Again, this plot type is shown with both axes logarithmic. Again, this plot type will show a straight line when the data follows a power law. However, this plot does show the full range of values on the X axis, and in fact we can see right away that this is not a power law, as the right half of the plot deviates significantly from a straight line, showing again that our dataset does not follow Zipf’s Law, because very common words were removed from it.
Is this plot therefore a better visualization of a skewed distribution than the simple distribution plot? Yes, because it visualizes the whole spectrum of possible values, even rare ones. Is this plot also better than the plot derived from Zipf’s analysis? No, because it is the same plot. In fact, Zipf’s plot and the complementary cumulated distribution are mirror images of each other, mirrored around the 45-degree diagonal axis going from the lower left to the upper right. This can be seen by noting that the rank of a word with frequency x equals the probability of a word having frequency ≥ x, multiplied by the total number of words. Thus both plots are identical, up to an exchange of the axes.
The Long Tail
The confusion between the different types of plots is made worse by the ambiguity of the term “long tail”. In marketing, the long tail refers to the bulk of products which are bought only rarely, and thus are traditionally ignored by retailers, but from which online retailers can profit, since they don’t have the space constraints that traditional retailers have. Rare items are similar to infrequent words, and thus the term long tail describes the Zipf-type plot, in which infrequent items form a tail-like shape to the right of the figure. In the two other plots however, infrequent items are shown on the upper left corner, and thus do not form a tail at all.
What may also confuse people is the use of the word tail in probability theory to characterize the ends of distributions. In probability theory, the expression heavy-tailed distribution and fat-tailed distribution have specific meanings and refer to the tail as seen in the distribution plots, and thus refer to very large values of a variable, and not to very small values, as in the expression long tail.
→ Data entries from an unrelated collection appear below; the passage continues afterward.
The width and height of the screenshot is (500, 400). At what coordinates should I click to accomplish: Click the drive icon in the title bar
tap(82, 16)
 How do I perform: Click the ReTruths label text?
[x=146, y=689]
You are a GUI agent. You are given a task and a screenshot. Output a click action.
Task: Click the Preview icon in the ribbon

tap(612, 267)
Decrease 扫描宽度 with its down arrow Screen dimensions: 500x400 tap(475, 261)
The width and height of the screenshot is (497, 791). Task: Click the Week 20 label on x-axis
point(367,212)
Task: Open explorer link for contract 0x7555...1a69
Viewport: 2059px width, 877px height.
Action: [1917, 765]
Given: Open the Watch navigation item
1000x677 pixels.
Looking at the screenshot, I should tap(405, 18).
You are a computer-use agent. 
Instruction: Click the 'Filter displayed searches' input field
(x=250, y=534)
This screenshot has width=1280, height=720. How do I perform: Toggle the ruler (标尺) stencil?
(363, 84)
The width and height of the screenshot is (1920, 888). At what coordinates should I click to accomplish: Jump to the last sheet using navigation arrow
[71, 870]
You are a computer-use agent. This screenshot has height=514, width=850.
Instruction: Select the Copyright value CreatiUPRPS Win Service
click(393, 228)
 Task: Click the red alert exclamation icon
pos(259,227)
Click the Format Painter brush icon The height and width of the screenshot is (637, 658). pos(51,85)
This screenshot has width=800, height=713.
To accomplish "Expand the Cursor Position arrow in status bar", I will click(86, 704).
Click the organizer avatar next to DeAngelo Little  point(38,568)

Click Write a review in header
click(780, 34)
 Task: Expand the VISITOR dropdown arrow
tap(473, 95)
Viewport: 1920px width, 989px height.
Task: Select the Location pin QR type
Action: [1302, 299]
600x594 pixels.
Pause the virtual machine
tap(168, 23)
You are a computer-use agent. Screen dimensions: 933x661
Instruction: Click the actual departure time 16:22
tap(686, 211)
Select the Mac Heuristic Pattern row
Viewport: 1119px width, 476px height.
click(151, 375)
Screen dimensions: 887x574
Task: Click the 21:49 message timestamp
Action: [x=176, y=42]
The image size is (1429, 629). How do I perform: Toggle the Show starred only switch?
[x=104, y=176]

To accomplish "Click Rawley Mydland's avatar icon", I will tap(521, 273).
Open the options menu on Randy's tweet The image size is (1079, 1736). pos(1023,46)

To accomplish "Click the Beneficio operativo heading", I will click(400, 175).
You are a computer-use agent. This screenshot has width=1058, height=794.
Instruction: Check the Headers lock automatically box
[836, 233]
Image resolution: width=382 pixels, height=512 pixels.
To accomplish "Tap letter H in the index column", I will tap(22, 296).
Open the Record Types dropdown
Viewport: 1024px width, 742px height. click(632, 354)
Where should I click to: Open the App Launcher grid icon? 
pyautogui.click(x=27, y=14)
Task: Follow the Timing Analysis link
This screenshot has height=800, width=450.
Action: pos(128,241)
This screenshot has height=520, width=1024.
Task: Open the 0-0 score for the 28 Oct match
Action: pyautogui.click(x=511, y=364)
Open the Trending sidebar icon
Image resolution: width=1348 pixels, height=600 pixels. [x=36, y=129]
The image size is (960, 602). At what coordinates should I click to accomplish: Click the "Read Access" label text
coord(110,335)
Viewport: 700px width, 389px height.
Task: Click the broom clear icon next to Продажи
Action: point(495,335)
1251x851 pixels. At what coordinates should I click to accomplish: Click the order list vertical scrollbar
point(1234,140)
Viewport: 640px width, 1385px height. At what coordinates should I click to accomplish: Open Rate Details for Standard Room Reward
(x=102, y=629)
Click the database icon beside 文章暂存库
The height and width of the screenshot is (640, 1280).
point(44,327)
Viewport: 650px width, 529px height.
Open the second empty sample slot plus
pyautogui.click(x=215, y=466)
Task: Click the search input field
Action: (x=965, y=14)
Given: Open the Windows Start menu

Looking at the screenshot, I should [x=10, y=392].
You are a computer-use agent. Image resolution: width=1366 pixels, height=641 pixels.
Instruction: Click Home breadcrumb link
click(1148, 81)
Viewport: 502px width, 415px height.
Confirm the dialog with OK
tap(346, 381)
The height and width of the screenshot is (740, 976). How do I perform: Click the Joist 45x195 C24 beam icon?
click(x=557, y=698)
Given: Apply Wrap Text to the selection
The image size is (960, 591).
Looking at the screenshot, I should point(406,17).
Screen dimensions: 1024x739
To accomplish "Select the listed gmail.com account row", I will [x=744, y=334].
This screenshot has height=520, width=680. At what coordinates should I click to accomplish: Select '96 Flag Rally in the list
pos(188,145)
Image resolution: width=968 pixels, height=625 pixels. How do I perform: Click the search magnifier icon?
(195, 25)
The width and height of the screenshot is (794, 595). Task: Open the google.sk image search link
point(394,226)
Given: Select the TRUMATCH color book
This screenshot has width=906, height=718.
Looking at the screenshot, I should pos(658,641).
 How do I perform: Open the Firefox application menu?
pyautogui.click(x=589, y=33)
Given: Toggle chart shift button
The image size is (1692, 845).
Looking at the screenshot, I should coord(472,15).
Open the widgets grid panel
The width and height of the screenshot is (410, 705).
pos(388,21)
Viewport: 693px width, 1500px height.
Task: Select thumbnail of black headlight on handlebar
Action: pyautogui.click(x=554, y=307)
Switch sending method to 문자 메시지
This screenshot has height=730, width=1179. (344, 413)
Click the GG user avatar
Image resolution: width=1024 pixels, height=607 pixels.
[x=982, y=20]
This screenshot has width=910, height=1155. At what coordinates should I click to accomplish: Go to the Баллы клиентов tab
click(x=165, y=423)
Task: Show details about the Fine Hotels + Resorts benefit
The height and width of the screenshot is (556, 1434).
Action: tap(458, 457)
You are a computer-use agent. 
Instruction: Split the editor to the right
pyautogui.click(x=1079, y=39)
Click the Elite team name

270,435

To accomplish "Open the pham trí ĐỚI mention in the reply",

What is worse, the expression long-tailed distribution is sometimes also used in probability theory, and also describes the behavior of a distribution at large values of a variable.
The Lorenz Curve
To complete our little tour, I would like to mention the Lorenz curve, which shows the amount of text covered by X% of least frequent words. That is, the X axis goes from 0 to 100, and the Y axis shows the total amount of text made up by the X% of least frequent words. The Lorenz curve is usually used to visualize wealth distribution, and is plotted without logarithmic scales. For our English words dataset, it looks like this:
The area between the Lorenz curve (in blue) and the diagonal is then, when multiplied by two, the Gini coefficient, a measure of inequality as used in economy. Since it does not use logarithmic axes, neither power law distributions nor Zipf’s Law can be easily recognized on it.
There are many ways to visualize skewed distributions, and care must be taken when creating, reading and interpreting such plots. We recommend to use the complementary cumulated distribution plot, as it is most aligned with probability theory, and is just as expressive as the Zipf-type plot. But in the end, remember that a plot is not a replacement for a proper statistical test, so if you want to assert that a dataset follows Zipf’s Law or a power law, then a statistical is needed. Based on my experiments with degree distributions in KONECT, my cautious guess is than there are almost no statistically significant power laws in real-world networks (and I can make no statement about other types of distributions such as city sizes, etc.)